In Walden, Thoreau uses his personal experience and writerly gifts to create a masterly and evocative account of one year in what seems to be an almost wholly-satisfying life - a life well-lived. And, what is more, this account went on to become a highly-respected and frequently read classic (albeit, Thoreau died before this happened).
As a young, romantic and alienated atheist, this was what I wanted to hear and needed to believe; that this mortal life could be made self-justifying - both on a moment-by-moment basis and overall. It seemed that Thoreau had 'proved' this. The next question was how to do this for myself, in my own life.
Such was the expectation - and I embarked on a simultaneous exploration of my own 'inner' needs and abilities on the one hand; and the 'outward' side and exploration of the world of music, literature and the arts for further ideas and possibilities.
When I discovered Colin Wilson's The Outsider just a few years later, I realized that here was another man on this same quest - since this book surveyed many lives in the same spirit of looking for examples of a life-well-lived; and Wilson announced himself as trying to complete in his own life what these had attempted in theirs.
But after the first flush of excitement; I gradually realized that Wilson's verdict on the lives and works of his exemplars was negative. And I gradually realized, from my own studies in biography - including Thoreau - that this was always the case.
A genius like Thoreau could create an artistic expression of the life-well-lived in this earthly paradise of Walden Pond; but he could not and did not himself actually lead such a life.
The paradise was an artistic artefact - not a human possibility; an illusion which led to a delusion.
And all this is very obvious to most people - I am unusual in that it took me much longer to come to such a conclusion (perhaps due to my unusual capacity for absorption in art, and my personal need); and I only reached it after extensive exploration and years of increasingly-failed attempting.
As is usual, the problem was my faulty metaphysical assumptions. I did not believe in God or a created world, I did not believe in Heaven. Hence I was engaged in the attempt to discover meaning, purpose, coherence and permanent value in a world that I had already decided could have none of these.

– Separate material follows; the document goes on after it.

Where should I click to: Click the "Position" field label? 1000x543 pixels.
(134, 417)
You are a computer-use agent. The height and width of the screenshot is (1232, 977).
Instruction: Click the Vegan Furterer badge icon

The ideal of a life-well-lived could only be a delusion because it could only, at best, last for the period while I was absorbed in a world where the artist was (in effect) God. So long as I dwelt imaginatively inside Walden; for so long I inhabited a purposive and meaning-laden world that the creator (Thoreau) had made - with relevance for my condition and addressing my needs.
But whenever I left this world, I would return to a 'real life' in which I had decided there was no real point or purpose. So the attempt at paradise became an attempt to fool-myself, to make myself feel as if my life was self-justifying; even though I knew (i.e. had decided) it could not be.
This is why I think it is so vitally important for us to recognize that this mortal life is not an end in itself but an education; mortal life is experiences of relevance to life eternal in Heaven, if we learn rightly from them.
As such a life-well-lived is a matter of learning from experience, we can and should set-aside the ideal of constructing for our-selves an earthly paradise.
That such is impossible was, indeed, the wisdom of the most ancient philosophers and theologians who have left records. They knew that this world was intrinsically one of disease, decay and death - a world of evanescence, imperfection and un-satisfactoriness; and that therefore its reason must be sought in its relation to some external world where 'entropy' (as we would call it) does not rule.
For Christians; this external world has been revealed as resurrected eternal life in Heaven; and it is this which gives real and permanent value to this transitory mortal life.
Thus we can recognize our imaginations of living an ideal life in an earthly paradise as delusional; yet we shall not despair!
But instead see life as experience and learning and therefore always be full of hope... and indeed eager anticipation.
Unlike the earthly paradise; such is a wholly realistic and attainable ideal.